Un petit passage obligé par la tombe de Genet. "L'engagement de Genet auprès du peuple palestinien est exceptionnel. Aujourd'hui plus personne ne peut défendre ce peuple comme il l'a fait". Quant au débat sur l'identité nationale, "c'est un nationalisme qui ne dit pas son nom. Une façon de dire qu'il y a des bons et des mauvais français". A propos de "Hospitalité française" titre provocateur de ce livre qui commence par la liste macabre de ceux qui ont été tués pour des raisons racistes : "La France a toujours été traversée par des courants racistes que ce soit contre les Juifs, les Noirs ou les Arabes. Ils ont été choqués par le fait que je publie cette liste au début de mon livre. Mais en vérité ce n'est pas l'évocation de ces faits qui devrait les choquer mais la réalité".
A propos de ses rencontres avec les enfants pour leur expliquer l'Islam. "Ma fille me disait "papa, les Musulmans sont méchants... les Arabes sont méchants...".
Ben Jelloun ne doit sûrement pas habiter la cité des quat'Mille à St -Denis car les enfants de ces ghettos ont conscience qu'ils sont, eux et leurs proches et parents, des Arabes et des Musulmans. Entre nous, tant mieux pour la petite. Entre une horrible banlieue et un joli quartier de Paris, que choisirait le plus bête des humains ?
A propos de rébellion, "Je ne suis pas dans la rébellion. Je n'ai jamais envoyé balader mes parents. Mon œuvre puise ses racines dans les conflits de société et non dans la révolte contre des parents que j'ai toujours chéris".

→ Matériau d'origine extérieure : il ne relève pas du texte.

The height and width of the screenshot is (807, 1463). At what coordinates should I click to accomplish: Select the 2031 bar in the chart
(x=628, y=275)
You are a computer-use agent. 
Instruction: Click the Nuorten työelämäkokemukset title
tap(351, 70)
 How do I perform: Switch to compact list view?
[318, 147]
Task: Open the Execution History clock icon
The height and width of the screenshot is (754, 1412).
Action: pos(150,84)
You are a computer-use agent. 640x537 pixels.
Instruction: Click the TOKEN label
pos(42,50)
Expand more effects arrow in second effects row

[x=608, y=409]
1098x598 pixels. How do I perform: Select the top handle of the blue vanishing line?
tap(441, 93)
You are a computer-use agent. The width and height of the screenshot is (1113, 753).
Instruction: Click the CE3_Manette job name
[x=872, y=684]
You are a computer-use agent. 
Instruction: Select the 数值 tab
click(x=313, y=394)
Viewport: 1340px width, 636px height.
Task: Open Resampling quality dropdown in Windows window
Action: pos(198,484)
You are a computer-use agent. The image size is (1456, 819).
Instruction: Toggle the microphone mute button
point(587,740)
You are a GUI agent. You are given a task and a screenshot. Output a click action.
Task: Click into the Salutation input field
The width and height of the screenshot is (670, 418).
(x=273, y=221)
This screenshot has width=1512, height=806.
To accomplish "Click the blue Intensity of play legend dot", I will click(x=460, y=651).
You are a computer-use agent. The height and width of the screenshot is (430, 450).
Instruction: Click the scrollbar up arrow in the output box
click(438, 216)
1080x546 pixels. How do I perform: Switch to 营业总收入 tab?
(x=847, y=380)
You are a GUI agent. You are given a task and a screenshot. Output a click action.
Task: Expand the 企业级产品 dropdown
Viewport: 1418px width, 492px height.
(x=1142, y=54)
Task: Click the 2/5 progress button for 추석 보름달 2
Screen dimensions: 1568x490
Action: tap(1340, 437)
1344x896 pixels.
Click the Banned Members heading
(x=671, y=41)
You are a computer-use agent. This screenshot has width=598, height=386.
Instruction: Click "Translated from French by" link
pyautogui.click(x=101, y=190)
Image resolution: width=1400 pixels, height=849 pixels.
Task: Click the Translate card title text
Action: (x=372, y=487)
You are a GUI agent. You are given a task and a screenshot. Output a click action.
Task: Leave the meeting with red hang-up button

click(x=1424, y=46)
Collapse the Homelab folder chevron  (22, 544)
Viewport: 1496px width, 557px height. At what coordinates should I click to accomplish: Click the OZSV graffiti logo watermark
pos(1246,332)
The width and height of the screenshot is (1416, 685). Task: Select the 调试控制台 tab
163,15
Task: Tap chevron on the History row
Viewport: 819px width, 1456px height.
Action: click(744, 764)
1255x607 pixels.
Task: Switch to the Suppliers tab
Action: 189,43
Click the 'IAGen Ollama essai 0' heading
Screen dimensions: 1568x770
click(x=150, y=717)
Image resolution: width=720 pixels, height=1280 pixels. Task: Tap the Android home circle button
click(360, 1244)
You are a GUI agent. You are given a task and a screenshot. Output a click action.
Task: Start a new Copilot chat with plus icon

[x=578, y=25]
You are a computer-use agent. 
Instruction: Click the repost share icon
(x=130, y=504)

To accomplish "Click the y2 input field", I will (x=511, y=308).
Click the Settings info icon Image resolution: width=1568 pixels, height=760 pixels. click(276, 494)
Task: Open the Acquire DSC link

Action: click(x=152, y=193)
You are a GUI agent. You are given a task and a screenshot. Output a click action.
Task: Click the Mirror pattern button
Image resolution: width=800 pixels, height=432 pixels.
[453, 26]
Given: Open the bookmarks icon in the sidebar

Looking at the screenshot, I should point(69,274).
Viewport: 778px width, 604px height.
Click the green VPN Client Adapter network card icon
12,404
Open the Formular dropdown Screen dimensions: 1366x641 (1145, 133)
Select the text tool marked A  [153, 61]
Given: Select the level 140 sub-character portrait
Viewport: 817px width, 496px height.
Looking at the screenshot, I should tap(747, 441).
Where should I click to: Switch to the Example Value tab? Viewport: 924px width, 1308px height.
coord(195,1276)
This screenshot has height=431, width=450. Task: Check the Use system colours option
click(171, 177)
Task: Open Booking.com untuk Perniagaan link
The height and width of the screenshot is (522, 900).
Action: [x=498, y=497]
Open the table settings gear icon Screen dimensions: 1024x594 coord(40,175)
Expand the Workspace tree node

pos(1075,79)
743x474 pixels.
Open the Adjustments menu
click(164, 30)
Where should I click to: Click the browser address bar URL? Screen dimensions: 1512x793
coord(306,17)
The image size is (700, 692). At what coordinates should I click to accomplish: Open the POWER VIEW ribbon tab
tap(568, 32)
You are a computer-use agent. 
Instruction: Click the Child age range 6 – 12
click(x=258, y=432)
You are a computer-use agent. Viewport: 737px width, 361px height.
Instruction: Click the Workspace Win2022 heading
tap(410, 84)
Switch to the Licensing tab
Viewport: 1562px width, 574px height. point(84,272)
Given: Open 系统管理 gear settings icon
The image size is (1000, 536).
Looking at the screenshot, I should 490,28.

Et enfin, à propos de langue française. "J'ai très tôt résolu le problème de la langue. Je pense que c'est la langue française qui a envahi mon inconscient et non l'arabe.
Ceux qui me demandent d'écrire en arabe me veulent quelque part du mal puisqu'ils savent que mon arabe est faible. J'aurais donc écrit des choses sans réelle valeur".
Heureusement qu'il n'y a que l'arabe qui soit faible chez M. BenJelloun. Le reste témoigne - heureusement - d'une force et de vigueur hors du commun.